New York City is so full of world-class museums that even a resident can miss some of the best art the city — and the planet — has to offer. The Frick Collection is by no means unknown, but when faced with the sheer quantity of New York distraction and entertainment, it’s an easy one to pass over in favor of larger museums. If you’re interested in art, though, that would be a serious mistake.

Although I’ve lived near New York City for nearly 7 years, I’ve always skipped the Frick in favor of the Metropolitan Museum of Art and the Museum of Modern Art. When I finally visited recently — at the request of a friend visiting from Europe — I realized I’d found a rival to my favorite place of New York City solace, the Public Research Library.

The history of the Frick Collection is one that makes the heart swell with impassioned belief in noblesse oblige. Henry Frick (1849-1919) was an industrialist and steel magnate who made his fortune through hard work and the partnerships of the like of Andrew Carnegie. He was an enthusiastic and discerning art collector, and when he died left his 5th Avenue mansion and its priceless art collection to the City of New York.

Noblesse oblige aside, Frick’s philanthropy is almost enough to make one believe in trickle-down economics.
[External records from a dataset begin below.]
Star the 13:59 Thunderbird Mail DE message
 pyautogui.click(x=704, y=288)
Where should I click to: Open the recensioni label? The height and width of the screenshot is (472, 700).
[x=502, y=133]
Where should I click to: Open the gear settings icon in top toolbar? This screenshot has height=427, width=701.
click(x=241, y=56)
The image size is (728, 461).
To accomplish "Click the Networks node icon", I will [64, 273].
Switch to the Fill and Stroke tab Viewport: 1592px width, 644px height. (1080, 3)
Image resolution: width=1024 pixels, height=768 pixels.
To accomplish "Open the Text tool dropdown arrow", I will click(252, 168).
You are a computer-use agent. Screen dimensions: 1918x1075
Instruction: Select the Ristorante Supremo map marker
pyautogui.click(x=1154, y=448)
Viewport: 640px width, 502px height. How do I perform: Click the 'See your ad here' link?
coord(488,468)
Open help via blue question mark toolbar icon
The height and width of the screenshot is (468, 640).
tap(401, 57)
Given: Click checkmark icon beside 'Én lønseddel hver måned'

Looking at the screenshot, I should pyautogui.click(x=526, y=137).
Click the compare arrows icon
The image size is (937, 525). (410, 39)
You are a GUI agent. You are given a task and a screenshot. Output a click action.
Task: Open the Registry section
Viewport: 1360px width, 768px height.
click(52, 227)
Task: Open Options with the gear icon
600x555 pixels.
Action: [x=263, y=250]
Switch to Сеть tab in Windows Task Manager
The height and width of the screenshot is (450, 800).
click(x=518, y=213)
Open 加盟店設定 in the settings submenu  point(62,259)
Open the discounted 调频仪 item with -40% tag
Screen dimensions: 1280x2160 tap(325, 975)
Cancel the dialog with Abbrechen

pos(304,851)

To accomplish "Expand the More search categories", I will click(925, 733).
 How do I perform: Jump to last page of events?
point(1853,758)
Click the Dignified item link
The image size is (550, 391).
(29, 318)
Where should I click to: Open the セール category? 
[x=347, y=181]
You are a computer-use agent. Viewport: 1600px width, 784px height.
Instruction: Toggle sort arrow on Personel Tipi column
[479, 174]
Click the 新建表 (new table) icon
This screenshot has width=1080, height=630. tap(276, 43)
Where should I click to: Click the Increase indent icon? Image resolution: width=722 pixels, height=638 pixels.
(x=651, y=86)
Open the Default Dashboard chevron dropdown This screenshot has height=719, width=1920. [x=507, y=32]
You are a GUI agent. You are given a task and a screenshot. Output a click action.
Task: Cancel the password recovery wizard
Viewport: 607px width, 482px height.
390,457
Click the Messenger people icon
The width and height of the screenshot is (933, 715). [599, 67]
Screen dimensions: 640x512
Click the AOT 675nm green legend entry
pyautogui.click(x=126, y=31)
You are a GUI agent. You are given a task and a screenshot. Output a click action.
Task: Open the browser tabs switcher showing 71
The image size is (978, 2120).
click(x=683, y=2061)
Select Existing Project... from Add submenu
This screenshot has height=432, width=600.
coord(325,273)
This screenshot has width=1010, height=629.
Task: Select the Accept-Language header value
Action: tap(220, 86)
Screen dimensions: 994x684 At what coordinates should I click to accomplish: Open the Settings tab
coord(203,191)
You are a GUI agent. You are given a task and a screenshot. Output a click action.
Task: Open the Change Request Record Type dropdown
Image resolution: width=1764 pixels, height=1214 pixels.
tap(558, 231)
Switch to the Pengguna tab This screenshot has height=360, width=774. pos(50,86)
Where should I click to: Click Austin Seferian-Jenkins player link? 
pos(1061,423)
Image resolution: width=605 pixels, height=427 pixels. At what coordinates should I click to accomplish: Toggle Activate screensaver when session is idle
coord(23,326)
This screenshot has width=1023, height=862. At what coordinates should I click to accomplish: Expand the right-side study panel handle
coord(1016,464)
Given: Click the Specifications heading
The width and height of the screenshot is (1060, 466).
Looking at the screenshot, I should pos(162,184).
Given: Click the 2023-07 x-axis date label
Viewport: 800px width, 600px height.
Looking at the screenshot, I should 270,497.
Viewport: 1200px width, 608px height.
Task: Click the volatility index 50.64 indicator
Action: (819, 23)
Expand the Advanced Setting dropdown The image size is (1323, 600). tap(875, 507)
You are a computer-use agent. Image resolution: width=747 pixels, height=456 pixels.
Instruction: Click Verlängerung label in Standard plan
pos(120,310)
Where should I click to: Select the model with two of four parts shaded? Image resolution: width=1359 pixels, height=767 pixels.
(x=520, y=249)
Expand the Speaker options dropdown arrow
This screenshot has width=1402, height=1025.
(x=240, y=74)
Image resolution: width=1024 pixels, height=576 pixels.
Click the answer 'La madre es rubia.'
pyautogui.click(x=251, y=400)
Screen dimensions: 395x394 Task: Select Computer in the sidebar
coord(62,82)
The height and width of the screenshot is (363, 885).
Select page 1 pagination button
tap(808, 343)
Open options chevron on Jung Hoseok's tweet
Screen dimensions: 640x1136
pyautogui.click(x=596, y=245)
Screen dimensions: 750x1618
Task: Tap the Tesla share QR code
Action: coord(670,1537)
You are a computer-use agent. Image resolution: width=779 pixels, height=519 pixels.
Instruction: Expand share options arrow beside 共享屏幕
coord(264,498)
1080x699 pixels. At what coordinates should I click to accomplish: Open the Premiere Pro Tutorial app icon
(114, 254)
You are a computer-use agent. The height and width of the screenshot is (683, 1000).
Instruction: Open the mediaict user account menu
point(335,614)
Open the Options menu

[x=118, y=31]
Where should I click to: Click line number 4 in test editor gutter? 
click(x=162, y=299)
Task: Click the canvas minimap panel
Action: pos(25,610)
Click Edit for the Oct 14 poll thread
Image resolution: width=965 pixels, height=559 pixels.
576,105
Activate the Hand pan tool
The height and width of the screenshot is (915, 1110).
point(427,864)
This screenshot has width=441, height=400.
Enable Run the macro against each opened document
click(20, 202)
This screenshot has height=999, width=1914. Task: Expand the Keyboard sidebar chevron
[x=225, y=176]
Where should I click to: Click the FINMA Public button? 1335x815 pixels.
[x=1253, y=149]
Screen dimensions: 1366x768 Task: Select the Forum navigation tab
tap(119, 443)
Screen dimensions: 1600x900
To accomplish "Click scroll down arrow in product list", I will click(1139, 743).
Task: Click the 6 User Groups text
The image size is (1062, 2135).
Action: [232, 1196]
Until, that is, you learn about some of his business practices and his role in causing the 1889 Johnstown Flood in Pennsylvania, which killed 2200 people.

However. None of his personal history, good or bad, detracts from the art he collected together and left behind. The grand rooms, where the Fricks once ate and rested and welcomed guests, are preserved to give visitors a sense of the mansion’s former ambience, and to better display some of the world’s best-known artists.

Vermeer is one. For anyone who’s spent time in the presence of a Vermeer painting (or closely watched the movie based on one of his works, The Girl with the Pearl Earring), his sense of light is immediately recognizable, even from across the room. The Frick Collection holds 3 Vermeers, which, with only 35 in existence, makes it home to almost 10% of the world’s Vermeers.

Many of the other names in the collection are also immediately recognizable. There are plenty of fat, happy, seductive Boucher babies and youths (which leave me pretty cold and unimpressed, never having understood the attraction of pudgy, shiny cherubs), but there is also a painting by Giovanni Bellini depicting St. Francis receiving the stigmata, backed by his rocky cliffside hermetic retreat. It is believed to be one of the best pieces of Renaissance art in America, and stays with you long after you walk away to view the two impressive Titian paintings flanking it.

Even more compelling is the El Greco portrait of St. Jerome. El Greco is one of my favorite painters. This work immediately draws your eyes to its position above the fireplace in a wood-paneled living hall full of expensive, rare, and beautiful objects.

There’s more: Renoir, Pieter Brueghel (another favorite of mine), and Hans Holbein, whose portraits of mortal enemies Thomas More and Thomas Cromwell left me long in contemplation. They are facing each other in the library, separated by a fireplace, as close as they likely were when Cromwell confronted More in the Tower of London.

When I visited there was also a special exhibition of four stunning full-length Whistler portraits, including his Harmony in Pink and Grey: Portrait of Lady Meux.

This is not a museum for young families. Children under 10 are not admitted, as the museum wishes to keep the house and its works as open as possible. Children under 16 must be accompanied by an adult. It also has no cafe, which is always an unfortunate oversight in a museum. We spent just over 2 hours viewing the art, and a cup of tea by the restful central fountain room would have gone down nicely.